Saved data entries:
⟨

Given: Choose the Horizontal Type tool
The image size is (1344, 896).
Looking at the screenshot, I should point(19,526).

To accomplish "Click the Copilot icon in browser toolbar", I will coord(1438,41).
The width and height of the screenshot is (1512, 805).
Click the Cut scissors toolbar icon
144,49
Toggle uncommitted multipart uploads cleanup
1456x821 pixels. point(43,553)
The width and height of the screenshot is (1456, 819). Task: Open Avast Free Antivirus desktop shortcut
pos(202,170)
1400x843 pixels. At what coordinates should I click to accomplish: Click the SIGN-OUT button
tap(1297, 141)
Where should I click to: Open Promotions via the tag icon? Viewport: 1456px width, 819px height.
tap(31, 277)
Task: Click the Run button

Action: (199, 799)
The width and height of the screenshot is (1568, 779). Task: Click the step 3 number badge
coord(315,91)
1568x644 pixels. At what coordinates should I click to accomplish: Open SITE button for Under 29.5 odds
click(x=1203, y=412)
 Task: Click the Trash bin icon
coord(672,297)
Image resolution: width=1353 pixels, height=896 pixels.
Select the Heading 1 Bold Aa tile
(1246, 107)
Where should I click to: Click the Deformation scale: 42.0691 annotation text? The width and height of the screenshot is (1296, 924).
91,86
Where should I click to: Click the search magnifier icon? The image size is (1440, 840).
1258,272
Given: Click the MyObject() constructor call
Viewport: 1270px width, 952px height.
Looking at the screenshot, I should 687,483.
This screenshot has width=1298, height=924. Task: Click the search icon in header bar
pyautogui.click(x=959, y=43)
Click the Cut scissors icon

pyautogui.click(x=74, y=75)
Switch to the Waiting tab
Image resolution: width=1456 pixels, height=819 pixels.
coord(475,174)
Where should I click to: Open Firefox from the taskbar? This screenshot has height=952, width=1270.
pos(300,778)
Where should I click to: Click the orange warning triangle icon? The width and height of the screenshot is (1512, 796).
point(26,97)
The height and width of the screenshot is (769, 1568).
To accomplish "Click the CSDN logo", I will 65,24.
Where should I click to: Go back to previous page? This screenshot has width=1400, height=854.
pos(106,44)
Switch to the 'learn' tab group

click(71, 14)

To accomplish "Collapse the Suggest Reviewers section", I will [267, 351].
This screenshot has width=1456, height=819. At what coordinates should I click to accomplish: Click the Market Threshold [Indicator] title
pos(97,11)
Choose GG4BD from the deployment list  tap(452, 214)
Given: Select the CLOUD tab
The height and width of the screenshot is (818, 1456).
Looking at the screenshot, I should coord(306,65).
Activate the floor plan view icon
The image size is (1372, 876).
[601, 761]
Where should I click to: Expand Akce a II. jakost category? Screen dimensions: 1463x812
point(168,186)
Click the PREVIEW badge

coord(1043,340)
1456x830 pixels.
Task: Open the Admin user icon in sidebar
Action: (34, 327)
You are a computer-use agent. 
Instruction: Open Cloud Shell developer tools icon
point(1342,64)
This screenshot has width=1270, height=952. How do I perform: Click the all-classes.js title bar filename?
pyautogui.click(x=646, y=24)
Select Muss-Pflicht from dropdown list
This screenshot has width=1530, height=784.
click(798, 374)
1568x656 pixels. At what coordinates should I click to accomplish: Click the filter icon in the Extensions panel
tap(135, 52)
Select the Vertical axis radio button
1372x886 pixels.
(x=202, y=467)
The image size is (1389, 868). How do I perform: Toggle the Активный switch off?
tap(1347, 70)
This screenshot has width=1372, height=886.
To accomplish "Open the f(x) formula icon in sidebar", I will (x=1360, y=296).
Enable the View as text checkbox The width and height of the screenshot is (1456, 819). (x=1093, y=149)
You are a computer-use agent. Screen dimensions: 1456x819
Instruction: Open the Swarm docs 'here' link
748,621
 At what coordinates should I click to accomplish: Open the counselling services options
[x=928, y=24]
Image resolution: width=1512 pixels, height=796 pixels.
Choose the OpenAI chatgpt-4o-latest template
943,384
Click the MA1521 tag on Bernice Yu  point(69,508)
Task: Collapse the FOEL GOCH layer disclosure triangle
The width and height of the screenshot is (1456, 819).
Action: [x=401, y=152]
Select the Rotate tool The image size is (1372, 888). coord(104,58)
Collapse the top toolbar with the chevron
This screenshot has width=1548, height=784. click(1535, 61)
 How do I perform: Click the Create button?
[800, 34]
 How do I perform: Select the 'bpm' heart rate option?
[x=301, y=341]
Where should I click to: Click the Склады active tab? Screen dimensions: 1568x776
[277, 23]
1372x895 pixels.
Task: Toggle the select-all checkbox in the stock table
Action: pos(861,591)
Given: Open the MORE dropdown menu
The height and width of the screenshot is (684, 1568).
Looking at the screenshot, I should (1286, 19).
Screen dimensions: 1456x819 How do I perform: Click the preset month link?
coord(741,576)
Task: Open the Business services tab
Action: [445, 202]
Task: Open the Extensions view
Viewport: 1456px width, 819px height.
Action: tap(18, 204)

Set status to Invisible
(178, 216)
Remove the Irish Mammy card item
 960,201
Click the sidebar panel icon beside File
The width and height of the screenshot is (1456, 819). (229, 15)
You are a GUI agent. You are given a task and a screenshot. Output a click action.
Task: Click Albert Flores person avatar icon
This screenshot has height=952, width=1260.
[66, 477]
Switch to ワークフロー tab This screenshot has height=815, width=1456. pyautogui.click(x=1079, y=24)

⟩

What you have to do - Search the lines above for the string "computer", then show every one that has it.

Reply -
You are a computer-use agent. 
You are a computer-use agent. Screen dimensions: 1456x819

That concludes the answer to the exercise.